Controlled circle packing in a container. Based on this blog post:
http://www.codeplastic.com/2017/09/09/controlled-circle-packing-with-processing/#comment-22
With added boundaries and edge detection, written in python and sped up using numba.
You can choose for the circles to bounce on their edge, or on their circle center.
There are 5 .py modules
- circlepack.py, storing the CirclePack class. This class stores the circles, the Polygon class and the optimization algorithm.
- polygon.py, storing the container class Polygon
- numba_utils.py, where numba-friendly alternatives to numpy functions are stored
- linalg_utils.py, where some miscelaneous functions for circle, line and point interaction are stored
- circlepack_example.py, where an example is presented. This examples distributes the circles as efficiently as possible in the container, growing them till they do not fit any longer. It creates a .gif with the progress at points of growth.
Circle packing is not an easy problem. Most methods I encountered did not adress the problem of a container, or a hole in the container, or took extremely long to solve the problem. However, my dive into the subject was brief and not with the intention to make the best possible way to solve this problem. It is for me personally a study into numba.
This code has been made with numpy (1.19.2) and numba (0.54). For the example matplotlib is used as well to show the circle and container configuration.
When the optimization process is started, the circles will look for the first empty space they can find. Below a simple circle packing example is taken, where 64 circles of equal radii are in a square 1x1 container:
In the example, an addition function is used to find the largest radius the specified amount of circles can be inside the container. After the optimization has run untill the circles do not need to move (either due overlapping with their neighbours or to stay inside the container), they grow. After that grow the process is started again until there is no more room to grow (a certain amount of itterations is reached). In the below figure this process is shown by taking a snapshot the frame just before a growth spurt is initated.
The method I use to determine the bounce vector for the bounce-on-edge method is graphically shown here:
The points where the circle intersects (red x's) are averaged (blue x) to determine the bounce vector. It is a short and quick way to handle it, and much easier to handle with numba. However, it is not an exact way and does not take into consideration the velocity vector. In the first video example this choice is shown to have consequences, where circles may bounce with more vigor from the corners due to the additional "overlap" (the blue x) compared to the actual overlap (with the red x's).

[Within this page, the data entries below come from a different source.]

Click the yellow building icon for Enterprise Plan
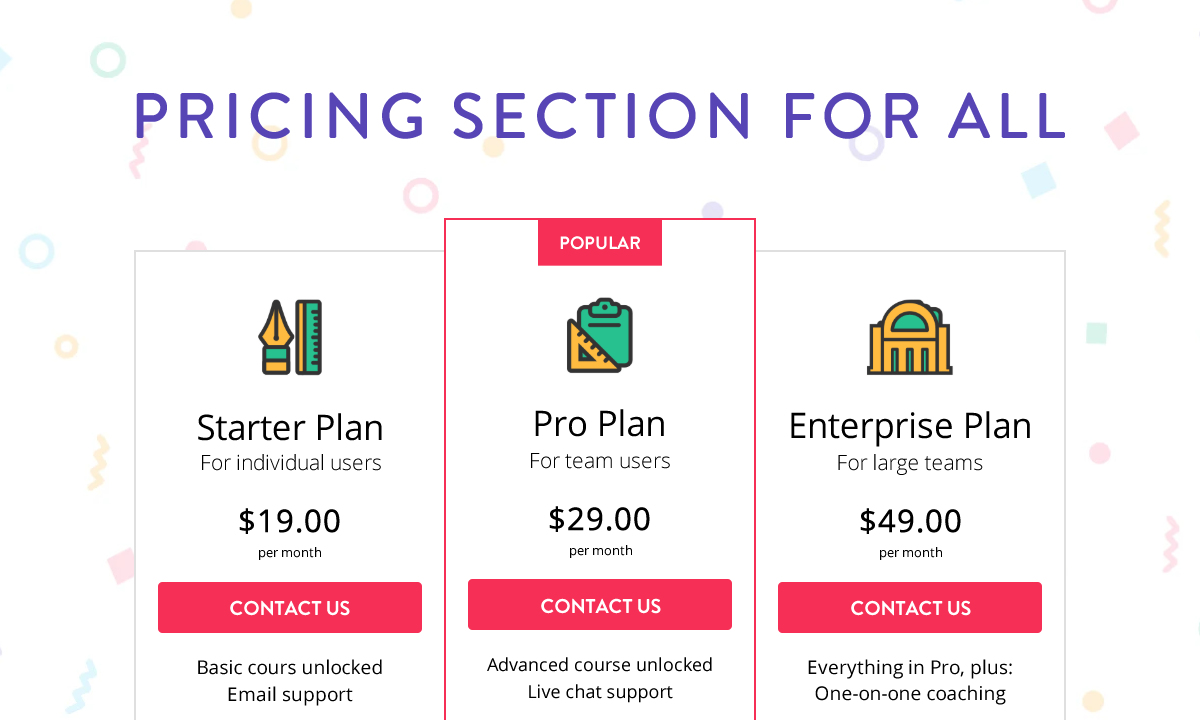This screenshot has height=720, width=1200. coord(910,338)
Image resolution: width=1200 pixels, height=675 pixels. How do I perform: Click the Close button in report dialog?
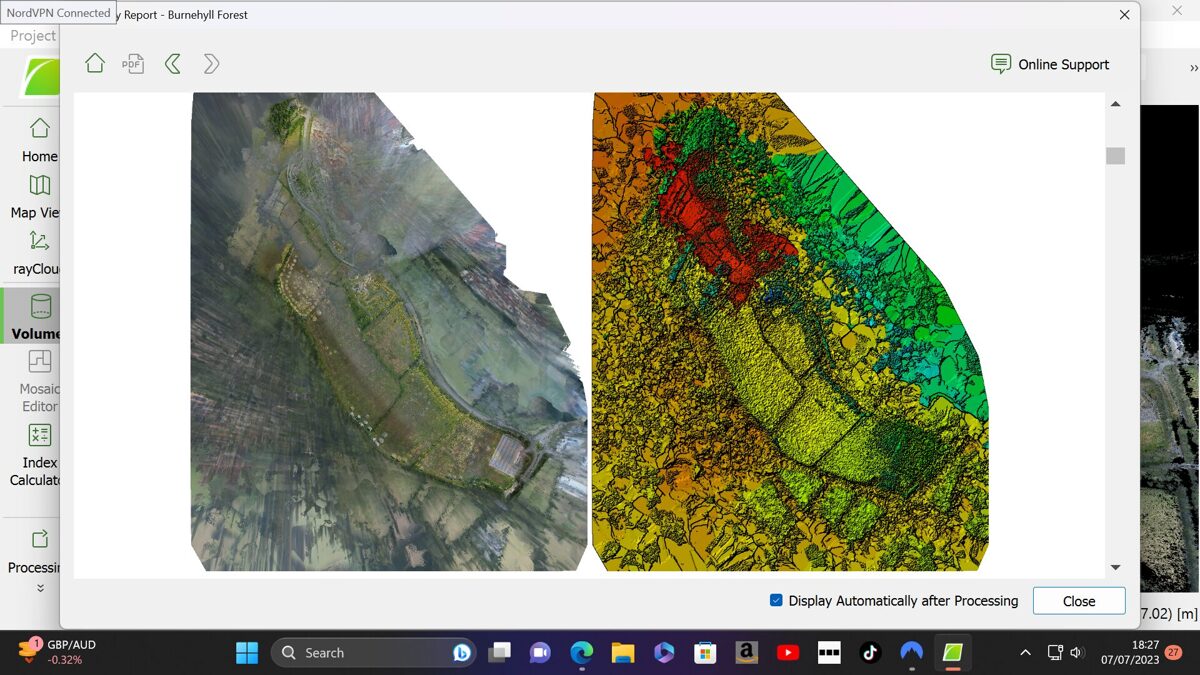[1079, 601]
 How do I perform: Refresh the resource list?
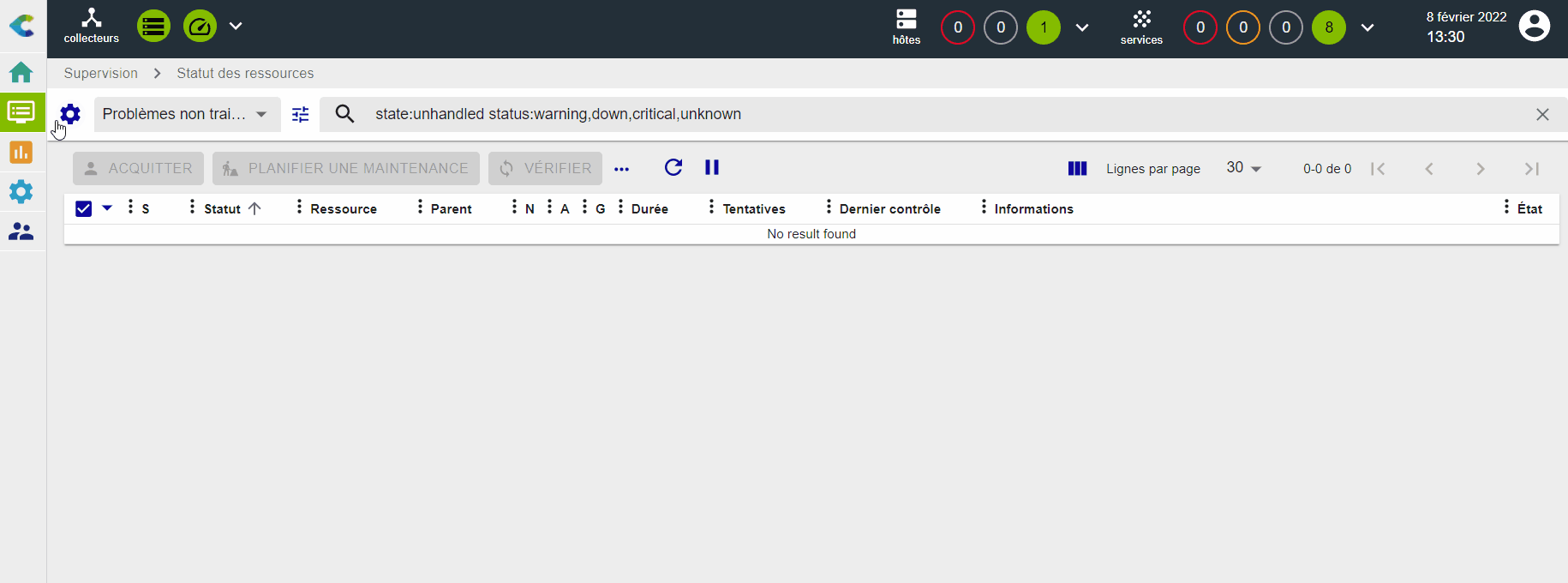tap(673, 168)
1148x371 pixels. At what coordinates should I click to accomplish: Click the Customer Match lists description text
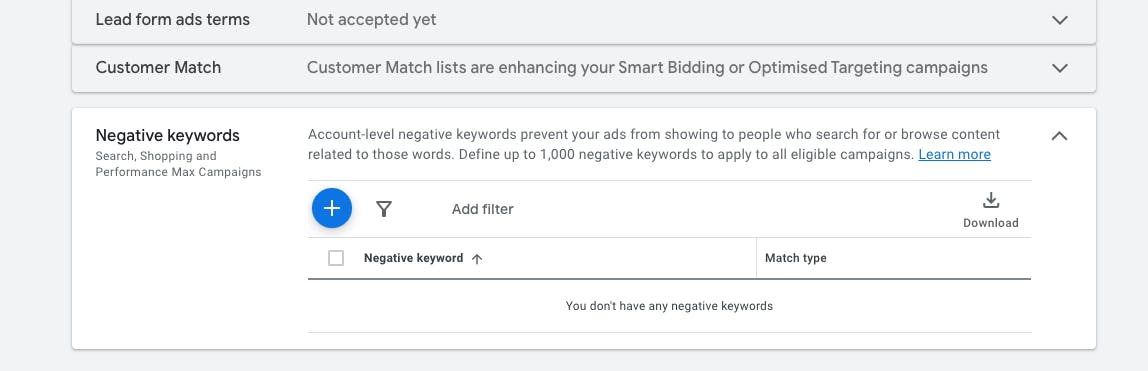(x=647, y=67)
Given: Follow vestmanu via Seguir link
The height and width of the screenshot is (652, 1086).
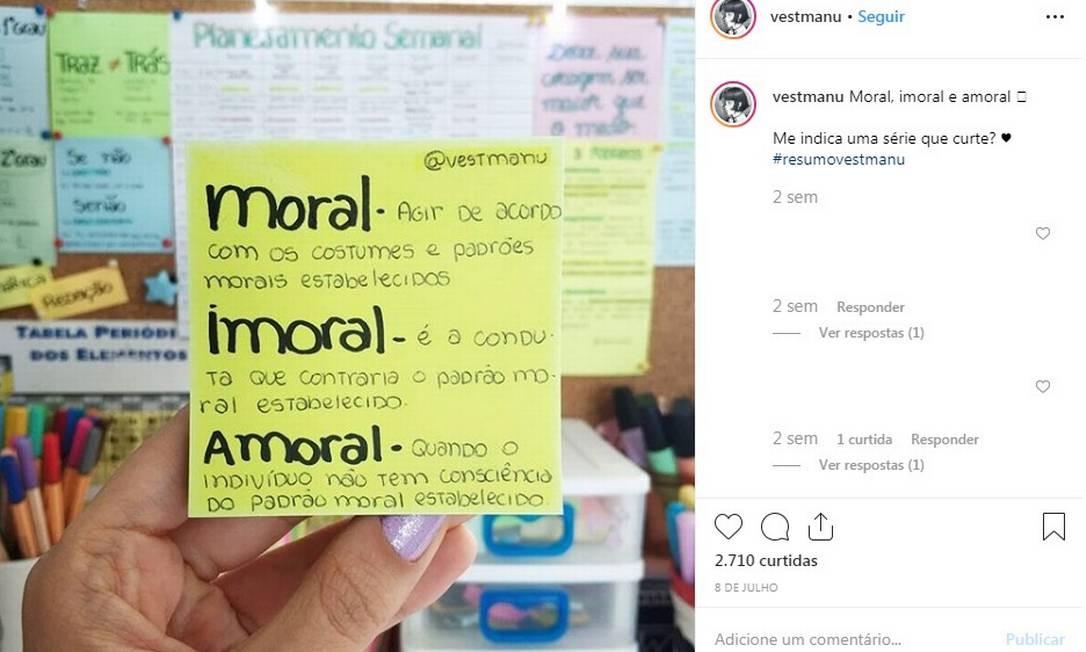Looking at the screenshot, I should (881, 17).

The results of the optimization have been briefly compared to the results presented at http://www.packomania.com/. On this website the benchmark bests for different containers and amount of circles are stored.
In the above example of the growing case, the largest radii of the circles is approximated with this method. This method approximates the circle configuration forthe 64 circle case at Packomania and has a radius of 0.06230611, 98.18% of the circle radius presented at Packomania for the 64 circles in a square situation. After some tweaking of the parameters the result can be enhanced. My personal best on the 64 circle problem has been a radius of 0.06301875, surpassing 99% approximation of the Packomania benchmark.
Some of the results are shown in below image, where a) is a packing where the radii are dependant on a perlin noise field, b) is a packin where there is a hole in the middle of the container, c) is the perlin noise example in a circle and d) is an odd shaped container and the circles have the constraint where they bounce on the circle centre:
Numbafying this code gave it a little over 10x speed boost, making a higher precision and approximation to the Packomania benchmarks possible and more fun.